Day 58


I flipped the boat and allowed barely thickened epoxy (the consistency of melted vanilla ice cream on an 80 degree day, not a 90 degree day) to seep into whatever gaps remain between the deck and the hull. The oversized, upside-down deck panels form funnels and guides to put the goop where I want it. This fellow shows how, fairly late in the video:

Letting epoxy find its way to where it is needed.

I used all fast hardener and a moderate sprinkle of wood flour and gave it 2.5 hours before proceeding. Not long enough.

With the boat in this position, I could plainly see where the deck needed to be trimmed — none of that draw a line with a jig and follow it with a power saw nonsense. With admirable and slightly alarming confidence, I got out the finishing saw and cut along the joint between the hull and the deck panel. Sure, there’ll be some smoothing and rounding and recoating to do, but there would be anyway. It went surprisingly fast, at least at first.
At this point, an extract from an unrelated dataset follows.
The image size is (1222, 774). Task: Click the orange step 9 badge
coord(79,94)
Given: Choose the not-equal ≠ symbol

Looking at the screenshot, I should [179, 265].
Trimming the foredeck with the boat inverted.

The incompletely cured epoxy gummed up the saw teeth before I got one side of the foredeck trimmed. It still cut, but by the time I closed in on the bow, things were getting pretty slow and messy.

Epoxy gumming up the works.

I tried picking at the teeth which worked for one side of the blade but not for the other. Alcohol soak? Might work for me, but it didn’t impress this mess. I used a torch to heat the saw blade (gently at first) to see if the epoxy would melt and release. It hardened faster. Then I used the torch directly on the epoxy deposits, roasting them as if they were a poblano. They smoked a bit then flamed yellow and receded. Where black char remained, it came off easily with a wire brush. This probably did nothing for the temper of the blade or the much-touted coating that supposedly keeps it from jamming in wood cuts, but it’s ready for more trimming this evening.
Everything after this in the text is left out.